The response should be the lines of the data, starting at the first and ending at the one that contains "Expand sheet tab 5 dropdown arrow", copied without change.

---*---

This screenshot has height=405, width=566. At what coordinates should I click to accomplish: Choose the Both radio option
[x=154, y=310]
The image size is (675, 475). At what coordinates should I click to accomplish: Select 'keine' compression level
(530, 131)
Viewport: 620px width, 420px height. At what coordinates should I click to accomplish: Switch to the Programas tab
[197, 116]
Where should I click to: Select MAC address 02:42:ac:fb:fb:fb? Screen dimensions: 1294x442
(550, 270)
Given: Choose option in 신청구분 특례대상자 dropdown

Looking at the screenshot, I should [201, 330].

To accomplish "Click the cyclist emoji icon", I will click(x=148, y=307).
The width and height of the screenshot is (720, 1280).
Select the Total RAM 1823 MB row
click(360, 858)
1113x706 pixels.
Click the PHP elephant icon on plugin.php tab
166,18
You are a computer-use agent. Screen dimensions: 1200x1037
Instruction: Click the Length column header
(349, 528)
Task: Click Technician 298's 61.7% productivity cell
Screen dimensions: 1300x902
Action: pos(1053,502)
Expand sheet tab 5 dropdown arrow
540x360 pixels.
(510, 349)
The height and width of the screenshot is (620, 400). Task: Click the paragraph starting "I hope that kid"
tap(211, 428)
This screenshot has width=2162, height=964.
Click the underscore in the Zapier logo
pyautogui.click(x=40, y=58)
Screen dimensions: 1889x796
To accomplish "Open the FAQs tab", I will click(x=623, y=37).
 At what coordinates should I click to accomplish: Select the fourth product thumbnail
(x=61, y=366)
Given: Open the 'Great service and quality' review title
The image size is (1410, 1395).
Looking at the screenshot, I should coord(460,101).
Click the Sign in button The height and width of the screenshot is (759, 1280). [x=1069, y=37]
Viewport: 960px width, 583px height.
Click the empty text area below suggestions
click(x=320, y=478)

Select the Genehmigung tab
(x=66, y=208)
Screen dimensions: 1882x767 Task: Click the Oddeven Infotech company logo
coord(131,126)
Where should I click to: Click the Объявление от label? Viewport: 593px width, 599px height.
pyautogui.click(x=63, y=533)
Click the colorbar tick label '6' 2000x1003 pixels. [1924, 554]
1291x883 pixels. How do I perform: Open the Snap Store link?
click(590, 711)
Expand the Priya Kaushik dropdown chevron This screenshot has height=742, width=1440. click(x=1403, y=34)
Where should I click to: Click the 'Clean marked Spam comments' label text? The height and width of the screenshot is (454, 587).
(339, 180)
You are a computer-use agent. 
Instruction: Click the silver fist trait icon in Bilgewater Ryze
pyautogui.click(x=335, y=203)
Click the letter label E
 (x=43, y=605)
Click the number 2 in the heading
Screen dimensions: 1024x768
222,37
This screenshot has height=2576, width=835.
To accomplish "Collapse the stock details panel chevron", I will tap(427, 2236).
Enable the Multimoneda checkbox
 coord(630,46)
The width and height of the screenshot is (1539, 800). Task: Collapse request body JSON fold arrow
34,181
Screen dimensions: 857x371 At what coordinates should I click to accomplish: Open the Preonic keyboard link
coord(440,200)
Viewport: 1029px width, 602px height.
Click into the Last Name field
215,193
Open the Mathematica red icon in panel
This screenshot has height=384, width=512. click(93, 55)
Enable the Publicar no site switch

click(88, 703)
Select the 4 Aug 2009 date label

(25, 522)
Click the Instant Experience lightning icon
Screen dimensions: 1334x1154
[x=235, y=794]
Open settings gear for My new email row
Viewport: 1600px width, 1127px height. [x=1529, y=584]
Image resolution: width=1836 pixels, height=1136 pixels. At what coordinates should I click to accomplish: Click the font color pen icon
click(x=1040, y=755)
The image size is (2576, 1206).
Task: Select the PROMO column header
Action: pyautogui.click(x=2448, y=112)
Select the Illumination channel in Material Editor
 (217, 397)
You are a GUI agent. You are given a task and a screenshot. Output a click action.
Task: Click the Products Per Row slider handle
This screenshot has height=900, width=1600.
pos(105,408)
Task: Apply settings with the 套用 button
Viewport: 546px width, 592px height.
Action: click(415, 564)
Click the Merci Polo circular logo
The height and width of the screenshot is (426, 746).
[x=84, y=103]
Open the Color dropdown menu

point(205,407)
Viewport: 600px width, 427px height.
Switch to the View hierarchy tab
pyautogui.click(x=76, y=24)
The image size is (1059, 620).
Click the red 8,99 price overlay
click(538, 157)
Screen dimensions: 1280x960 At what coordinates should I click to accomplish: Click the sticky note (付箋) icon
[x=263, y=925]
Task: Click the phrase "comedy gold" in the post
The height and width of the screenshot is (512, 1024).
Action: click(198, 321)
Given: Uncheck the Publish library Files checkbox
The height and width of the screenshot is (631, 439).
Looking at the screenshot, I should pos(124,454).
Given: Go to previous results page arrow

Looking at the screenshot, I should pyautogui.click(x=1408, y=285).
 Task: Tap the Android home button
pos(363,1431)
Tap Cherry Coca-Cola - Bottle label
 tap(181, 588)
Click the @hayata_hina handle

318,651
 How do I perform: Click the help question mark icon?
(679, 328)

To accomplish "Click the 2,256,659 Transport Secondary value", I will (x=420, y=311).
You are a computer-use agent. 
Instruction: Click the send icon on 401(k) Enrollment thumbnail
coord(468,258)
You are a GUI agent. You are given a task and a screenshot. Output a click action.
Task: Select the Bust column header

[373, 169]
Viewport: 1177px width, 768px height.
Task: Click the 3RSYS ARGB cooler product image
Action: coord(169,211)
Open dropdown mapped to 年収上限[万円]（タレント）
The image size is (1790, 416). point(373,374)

---*---

- **Written response**
This screenshot has height=405, width=566. At what coordinates should I click to accomplish: Choose the Both radio option
[x=154, y=310]
The image size is (675, 475). At what coordinates should I click to accomplish: Select 'keine' compression level
(530, 131)
Viewport: 620px width, 420px height. At what coordinates should I click to accomplish: Switch to the Programas tab
[197, 116]
Where should I click to: Select MAC address 02:42:ac:fb:fb:fb? Screen dimensions: 1294x442
(550, 270)
Given: Choose option in 신청구분 특례대상자 dropdown

Looking at the screenshot, I should [201, 330].

To accomplish "Click the cyclist emoji icon", I will click(x=148, y=307).
The width and height of the screenshot is (720, 1280).
Select the Total RAM 1823 MB row
click(360, 858)
1113x706 pixels.
Click the PHP elephant icon on plugin.php tab
166,18
You are a computer-use agent. Screen dimensions: 1200x1037
Instruction: Click the Length column header
(349, 528)
Task: Click Technician 298's 61.7% productivity cell
Screen dimensions: 1300x902
Action: pos(1053,502)
Expand sheet tab 5 dropdown arrow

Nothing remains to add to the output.